In a press conference in the town of Suarez, Marquez and the other leaders who have opposed illegal mining projects in the Cauca province announced that they weren’t going anywhere and would keep working for the defense of their territory.
The group survived an attempted massacre in May and have received multiple death threats since, the last one giving them 72 hours to leave. Despite the ongoing threats of deadly violence, the leaders decided to stay in the region where they were born and raised.
We began asking ourselves the question: Now what do we do? And yesterday we came to the conclusion that what we can do is stick together and embrace each other as family, and as a family we will confront this situation.
Francia Marquez
According to Marquez, they have been declared “military objectives” by the Aguilas Negras because they have been demanding the restoration of their ancestral rights in a hamlet of La Toma and, according to those who threaten to kill them, for “opposing development.”
“What development if we don’t even have drinking water or electricity?” Marquez, a winner of the prestigious Goldman Prize, said at a press conference that was all but ignored by the media.
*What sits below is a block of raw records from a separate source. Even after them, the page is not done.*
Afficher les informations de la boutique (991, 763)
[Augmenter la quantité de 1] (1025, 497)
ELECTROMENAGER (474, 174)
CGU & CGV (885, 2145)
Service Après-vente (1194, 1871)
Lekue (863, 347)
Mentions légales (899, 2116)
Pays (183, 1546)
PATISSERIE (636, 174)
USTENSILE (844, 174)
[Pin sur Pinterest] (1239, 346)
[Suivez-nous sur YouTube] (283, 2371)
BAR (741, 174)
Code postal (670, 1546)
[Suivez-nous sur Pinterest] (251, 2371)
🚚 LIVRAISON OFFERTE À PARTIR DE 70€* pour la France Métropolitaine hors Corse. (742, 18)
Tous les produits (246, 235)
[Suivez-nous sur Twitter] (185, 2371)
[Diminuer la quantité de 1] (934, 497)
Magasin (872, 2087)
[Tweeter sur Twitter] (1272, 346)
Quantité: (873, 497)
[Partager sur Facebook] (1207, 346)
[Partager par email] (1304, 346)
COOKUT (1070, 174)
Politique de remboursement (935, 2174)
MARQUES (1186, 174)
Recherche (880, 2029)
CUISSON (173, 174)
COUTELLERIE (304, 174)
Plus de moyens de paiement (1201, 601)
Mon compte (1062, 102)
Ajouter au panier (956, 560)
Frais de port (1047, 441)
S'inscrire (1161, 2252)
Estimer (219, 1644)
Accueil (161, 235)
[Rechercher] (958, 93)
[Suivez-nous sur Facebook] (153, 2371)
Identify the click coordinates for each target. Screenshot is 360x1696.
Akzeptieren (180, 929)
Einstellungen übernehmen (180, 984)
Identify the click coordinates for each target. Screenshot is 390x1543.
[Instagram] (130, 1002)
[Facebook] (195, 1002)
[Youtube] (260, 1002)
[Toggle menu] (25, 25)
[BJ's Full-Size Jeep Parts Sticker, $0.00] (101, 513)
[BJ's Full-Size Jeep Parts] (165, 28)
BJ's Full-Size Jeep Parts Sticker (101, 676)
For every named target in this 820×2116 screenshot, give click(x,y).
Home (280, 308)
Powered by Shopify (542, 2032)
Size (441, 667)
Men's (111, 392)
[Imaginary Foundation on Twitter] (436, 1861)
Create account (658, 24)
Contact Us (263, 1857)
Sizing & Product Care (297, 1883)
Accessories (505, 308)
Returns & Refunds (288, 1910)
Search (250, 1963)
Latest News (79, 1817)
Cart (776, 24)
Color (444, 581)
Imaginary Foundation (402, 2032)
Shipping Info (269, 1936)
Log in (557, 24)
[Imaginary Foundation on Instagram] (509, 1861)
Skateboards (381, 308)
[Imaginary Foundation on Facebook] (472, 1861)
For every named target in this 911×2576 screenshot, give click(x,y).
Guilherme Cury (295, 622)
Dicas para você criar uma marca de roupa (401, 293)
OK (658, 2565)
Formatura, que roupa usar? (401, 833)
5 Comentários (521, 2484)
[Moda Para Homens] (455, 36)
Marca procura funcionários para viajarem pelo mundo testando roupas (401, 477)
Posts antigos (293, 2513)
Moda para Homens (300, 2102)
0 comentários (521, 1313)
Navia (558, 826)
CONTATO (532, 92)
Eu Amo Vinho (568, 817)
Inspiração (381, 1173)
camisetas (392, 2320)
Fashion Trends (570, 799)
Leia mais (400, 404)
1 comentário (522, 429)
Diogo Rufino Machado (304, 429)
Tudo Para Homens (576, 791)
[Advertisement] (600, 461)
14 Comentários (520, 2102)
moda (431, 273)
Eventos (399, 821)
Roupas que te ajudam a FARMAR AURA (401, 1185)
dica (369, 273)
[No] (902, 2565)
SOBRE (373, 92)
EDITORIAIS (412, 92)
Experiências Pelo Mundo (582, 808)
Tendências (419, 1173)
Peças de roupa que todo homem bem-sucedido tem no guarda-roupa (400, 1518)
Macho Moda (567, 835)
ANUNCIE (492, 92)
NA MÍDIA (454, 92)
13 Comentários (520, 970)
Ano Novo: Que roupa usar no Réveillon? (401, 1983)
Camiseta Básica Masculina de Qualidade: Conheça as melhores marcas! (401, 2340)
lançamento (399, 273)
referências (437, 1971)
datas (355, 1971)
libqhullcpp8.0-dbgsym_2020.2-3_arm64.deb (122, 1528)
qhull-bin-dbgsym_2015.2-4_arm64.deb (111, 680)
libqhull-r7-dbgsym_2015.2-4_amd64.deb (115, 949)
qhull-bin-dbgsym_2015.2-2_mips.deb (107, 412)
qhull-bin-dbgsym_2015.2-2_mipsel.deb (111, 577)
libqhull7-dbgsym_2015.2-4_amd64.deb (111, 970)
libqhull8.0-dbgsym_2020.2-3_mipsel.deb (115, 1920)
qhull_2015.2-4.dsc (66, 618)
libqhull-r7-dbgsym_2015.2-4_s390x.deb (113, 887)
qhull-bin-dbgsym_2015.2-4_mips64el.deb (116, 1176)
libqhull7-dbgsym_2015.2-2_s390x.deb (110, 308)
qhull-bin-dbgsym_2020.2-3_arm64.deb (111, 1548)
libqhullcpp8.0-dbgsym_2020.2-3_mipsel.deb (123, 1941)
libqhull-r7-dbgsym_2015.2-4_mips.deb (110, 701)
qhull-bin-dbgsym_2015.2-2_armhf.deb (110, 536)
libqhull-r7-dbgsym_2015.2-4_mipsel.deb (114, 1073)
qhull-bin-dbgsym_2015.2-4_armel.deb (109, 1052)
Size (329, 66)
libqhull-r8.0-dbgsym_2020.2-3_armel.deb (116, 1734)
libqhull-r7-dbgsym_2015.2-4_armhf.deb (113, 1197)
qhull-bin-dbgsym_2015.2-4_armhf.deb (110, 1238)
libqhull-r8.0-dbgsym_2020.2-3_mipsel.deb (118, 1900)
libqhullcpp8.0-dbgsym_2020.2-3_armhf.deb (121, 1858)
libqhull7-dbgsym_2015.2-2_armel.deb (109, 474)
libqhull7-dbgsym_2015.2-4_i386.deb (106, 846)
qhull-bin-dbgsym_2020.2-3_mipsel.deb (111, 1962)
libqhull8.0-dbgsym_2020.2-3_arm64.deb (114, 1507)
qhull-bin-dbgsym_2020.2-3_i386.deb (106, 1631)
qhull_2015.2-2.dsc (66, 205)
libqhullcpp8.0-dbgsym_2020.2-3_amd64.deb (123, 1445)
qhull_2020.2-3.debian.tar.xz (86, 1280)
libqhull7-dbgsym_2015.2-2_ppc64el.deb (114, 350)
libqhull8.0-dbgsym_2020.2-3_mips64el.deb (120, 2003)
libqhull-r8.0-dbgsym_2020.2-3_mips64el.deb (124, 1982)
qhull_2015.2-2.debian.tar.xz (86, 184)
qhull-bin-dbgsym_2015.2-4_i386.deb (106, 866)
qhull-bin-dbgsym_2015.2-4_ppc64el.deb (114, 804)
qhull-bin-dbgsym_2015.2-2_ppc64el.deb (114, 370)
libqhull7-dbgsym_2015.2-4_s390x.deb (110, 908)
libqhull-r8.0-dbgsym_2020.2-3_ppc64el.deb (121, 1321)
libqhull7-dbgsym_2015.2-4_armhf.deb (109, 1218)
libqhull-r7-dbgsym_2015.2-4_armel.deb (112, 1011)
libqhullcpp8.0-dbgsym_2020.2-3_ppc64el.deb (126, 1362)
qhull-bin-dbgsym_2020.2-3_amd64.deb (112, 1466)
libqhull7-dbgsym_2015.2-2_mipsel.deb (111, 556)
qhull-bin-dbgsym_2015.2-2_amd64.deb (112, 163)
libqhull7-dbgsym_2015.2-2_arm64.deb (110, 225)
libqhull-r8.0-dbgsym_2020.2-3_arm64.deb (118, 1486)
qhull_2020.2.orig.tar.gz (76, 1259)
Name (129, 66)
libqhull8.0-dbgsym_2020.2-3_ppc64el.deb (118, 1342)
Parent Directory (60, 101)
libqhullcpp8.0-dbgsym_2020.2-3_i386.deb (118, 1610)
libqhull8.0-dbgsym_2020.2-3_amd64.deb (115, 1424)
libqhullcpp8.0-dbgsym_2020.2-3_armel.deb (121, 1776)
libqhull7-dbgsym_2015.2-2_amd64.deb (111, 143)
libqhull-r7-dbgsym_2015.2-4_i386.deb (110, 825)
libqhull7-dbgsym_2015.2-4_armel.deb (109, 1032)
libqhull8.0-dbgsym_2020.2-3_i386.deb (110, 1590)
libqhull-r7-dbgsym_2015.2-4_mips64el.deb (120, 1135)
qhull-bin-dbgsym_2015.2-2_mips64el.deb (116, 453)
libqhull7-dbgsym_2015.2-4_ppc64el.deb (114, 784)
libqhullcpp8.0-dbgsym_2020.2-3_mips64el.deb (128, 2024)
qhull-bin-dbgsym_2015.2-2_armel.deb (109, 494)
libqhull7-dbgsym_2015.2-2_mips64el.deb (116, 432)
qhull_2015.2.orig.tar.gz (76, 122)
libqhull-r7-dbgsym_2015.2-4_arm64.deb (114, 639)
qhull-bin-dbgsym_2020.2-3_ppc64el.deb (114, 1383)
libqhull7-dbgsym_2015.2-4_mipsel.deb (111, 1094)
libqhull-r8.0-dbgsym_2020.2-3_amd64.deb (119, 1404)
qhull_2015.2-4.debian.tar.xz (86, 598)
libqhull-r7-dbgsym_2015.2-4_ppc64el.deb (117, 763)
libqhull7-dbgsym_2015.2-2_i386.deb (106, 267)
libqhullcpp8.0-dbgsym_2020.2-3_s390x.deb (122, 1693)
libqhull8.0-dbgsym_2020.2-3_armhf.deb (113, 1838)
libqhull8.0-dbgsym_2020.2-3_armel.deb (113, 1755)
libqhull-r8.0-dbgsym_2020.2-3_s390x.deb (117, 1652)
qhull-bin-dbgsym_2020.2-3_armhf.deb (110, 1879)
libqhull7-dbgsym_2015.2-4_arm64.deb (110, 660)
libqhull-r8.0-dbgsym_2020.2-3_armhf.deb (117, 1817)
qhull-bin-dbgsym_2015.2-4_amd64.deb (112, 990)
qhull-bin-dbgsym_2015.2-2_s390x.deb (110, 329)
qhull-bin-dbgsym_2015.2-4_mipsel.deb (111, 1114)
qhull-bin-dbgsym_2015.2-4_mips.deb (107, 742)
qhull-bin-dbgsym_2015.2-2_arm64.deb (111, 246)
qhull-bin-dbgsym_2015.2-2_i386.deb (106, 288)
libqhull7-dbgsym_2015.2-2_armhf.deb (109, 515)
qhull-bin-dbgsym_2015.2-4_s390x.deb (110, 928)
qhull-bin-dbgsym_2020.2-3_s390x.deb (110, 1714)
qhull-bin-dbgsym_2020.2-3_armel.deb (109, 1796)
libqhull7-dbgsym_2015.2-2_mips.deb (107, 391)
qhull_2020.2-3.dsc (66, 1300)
The group of Marquez and fellow leader Victor Hugo Moreno may be ignored by the media, but received the support of state human rights bodies like the Inspector General’s Office, the Ombudsman and the municipal human rights office.
The national government, however, was conspicuous in its absence and has repeatedly failed to take the necessary action that would effectively protect the community represented by Marquez and Moreno.
The government has assigned us protective measures, but our protection depends on the guarantee of our rights, the implementation of orders from the Constitutional Court to suspend mining titles, and guarantee rights to prior consultation and constitutional rights that have been established.
Francia Marquez
Following the failed assassination attempt on the leaders, the leaders lost faith in the administration of President Ivan Duque and the Prosecutor General’s Office, who they accuse of prosecuting innocent men while letting the perpetrators walk and the community live in terror.
Is Colombia blaming innocent men for attempted massacre of black minority leaders?
The Aguilas Negras, who have expressed their support for Duque and his political patron Alvaro Uribe, are widely believed to be tied to the military and in Cauca have expressed their support for the wealthy land-owning elite.
The Cauca branch of the elusive group has maintained threatening and racist rhetoric against native Colombians and black minority groups they consider a potential target of their threats to carry out “social cleansing of North Cauca.”
A spokesperson of the national Ombudsman’s Office reiterated at the meeting that some 983 leaders like Marquez and Moreno have suffered recent death threats. At least 479 community leaders have been assassinated since 2016 despite the Obudsman’s early warning system that apparently is ignored by the authorities.